已知微胶囊的含水量B,准确称量微胶囊质量为W。倒入50 mL的烧杯中,量取38 mL蒸馏水,水温控制在25~30 ℃,多次溶解后转入50 mL离心管中。将上述离心管置于离心机中,以4 000 r/min离心10 min,倾去上清液,重复此步骤至沉淀物不再溶解为止,用少量水将沉淀移入已知质量的蒸发皿中,至于105 ℃烘箱中烘至恒重。

溶解度={1-(W2-W1)/[(1-B)×W]}×100%

式中:W为样品质量/g;W1为称量皿质量/g;W2为称量皿和不溶物质量/g;B为样品含水量。

1.3.6 紫苏油微胶囊包埋率测定

包埋率是指微胶囊所包埋芯材的量与总芯材的量之比,是判断微胶囊包埋芯材效果的关键指标[16]。

包埋率=(样品总油含量-表面油含量)/样品总油含量×100%

1.3.6.1 表面含油量测定

精确称取0.5 g微胶囊样品(m0)于干燥的装有滤纸的漏斗中,将100 mL石油醚分5次加入过滤至干燥的旋蒸瓶(m1)。在50 ℃水浴中用旋转蒸发仪蒸干溶剂,65 ℃烘箱中烘干至恒重,冷却称重(m2)。每一样品进行3次平行试验。微胶囊表面油含量的计算公式为:

表面油含量=(m2-m1)/m0×100%

1.3.6.2 样品总油含量测定

索氏抽提法[17]:按照GB/T 5009.6—2016《食品中脂肪的测定》的第一法执行,并进行了适当的修改。

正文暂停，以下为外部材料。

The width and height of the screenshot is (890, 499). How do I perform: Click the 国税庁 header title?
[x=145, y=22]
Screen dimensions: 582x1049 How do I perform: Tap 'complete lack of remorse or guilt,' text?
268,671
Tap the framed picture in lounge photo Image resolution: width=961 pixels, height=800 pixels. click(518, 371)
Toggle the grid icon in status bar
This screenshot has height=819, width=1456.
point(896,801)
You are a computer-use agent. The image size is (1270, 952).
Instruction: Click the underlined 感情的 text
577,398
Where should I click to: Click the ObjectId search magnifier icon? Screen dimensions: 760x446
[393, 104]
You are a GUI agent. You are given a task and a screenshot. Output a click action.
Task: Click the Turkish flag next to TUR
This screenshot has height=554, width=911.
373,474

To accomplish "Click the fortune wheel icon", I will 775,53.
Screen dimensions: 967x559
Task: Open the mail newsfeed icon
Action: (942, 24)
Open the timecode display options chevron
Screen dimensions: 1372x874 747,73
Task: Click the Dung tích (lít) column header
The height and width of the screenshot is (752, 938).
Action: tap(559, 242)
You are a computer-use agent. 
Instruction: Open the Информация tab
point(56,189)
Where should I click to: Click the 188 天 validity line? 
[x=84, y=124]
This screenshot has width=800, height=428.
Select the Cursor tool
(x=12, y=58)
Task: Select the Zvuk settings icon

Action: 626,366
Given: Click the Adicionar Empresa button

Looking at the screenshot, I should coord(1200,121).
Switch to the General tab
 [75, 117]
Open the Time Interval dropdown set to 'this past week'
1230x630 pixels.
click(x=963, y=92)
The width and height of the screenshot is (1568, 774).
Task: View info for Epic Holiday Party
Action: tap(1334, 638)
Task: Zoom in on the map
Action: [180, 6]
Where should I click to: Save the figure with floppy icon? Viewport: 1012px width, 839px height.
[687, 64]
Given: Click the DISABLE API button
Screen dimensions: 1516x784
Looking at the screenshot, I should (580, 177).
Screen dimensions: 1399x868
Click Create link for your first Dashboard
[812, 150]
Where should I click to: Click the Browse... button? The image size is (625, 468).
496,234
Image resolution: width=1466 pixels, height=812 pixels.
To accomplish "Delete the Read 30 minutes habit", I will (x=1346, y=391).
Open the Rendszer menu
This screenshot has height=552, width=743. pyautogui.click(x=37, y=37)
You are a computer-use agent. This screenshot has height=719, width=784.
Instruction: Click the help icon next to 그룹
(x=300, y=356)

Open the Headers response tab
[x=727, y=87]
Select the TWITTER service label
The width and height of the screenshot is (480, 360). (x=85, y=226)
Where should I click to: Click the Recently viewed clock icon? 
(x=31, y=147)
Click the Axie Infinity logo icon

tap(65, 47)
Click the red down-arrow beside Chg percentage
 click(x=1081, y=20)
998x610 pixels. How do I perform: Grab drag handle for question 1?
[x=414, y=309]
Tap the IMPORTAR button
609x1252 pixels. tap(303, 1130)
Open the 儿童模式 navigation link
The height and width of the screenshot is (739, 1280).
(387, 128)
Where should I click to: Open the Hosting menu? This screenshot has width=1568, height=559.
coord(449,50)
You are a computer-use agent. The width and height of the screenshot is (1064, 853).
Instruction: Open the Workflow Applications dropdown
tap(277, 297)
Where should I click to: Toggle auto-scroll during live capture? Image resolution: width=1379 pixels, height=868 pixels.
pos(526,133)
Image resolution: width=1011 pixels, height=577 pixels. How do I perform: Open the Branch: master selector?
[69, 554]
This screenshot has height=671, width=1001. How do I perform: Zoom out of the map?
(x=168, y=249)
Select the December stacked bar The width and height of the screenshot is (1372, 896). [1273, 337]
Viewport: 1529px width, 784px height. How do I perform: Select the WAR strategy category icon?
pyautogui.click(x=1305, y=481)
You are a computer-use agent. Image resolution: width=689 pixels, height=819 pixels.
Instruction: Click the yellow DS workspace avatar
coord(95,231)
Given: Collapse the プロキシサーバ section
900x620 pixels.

称取0.5 g微胶囊样品(m0),充分研磨10 min,全部移入滤纸筒内(m1)。以无水乙醚作溶剂开始进行索氏抽提。抽提结束以后,将滤纸包取出,65 ℃烘箱中烘干至恒重,称质量(m2)。每一样品进行3次平行试验。微胶囊样品总油含量的计算公式为:

样品总油含量=(m2-m1)/m0×100%

1.3.7 紫苏油微胶囊的抗潮性实验

准确称取微胶囊产品10 g左右,放在25 ℃,80%相对湿度的恒温恒湿箱中,测定一定时间内微胶囊产品增加的质量,计算其增重率。每一样品进行3次平行试验。

1.3.8 紫苏油微胶囊的囊壁耐热性实验

准确称取微胶囊产品1 g,用锡纸包裹,分别置于50、100、150、200、250、300、350 ℃的恒温沙浴锅中保持1 h,测定其包埋率,用来检验微胶囊囊壁的耐热性。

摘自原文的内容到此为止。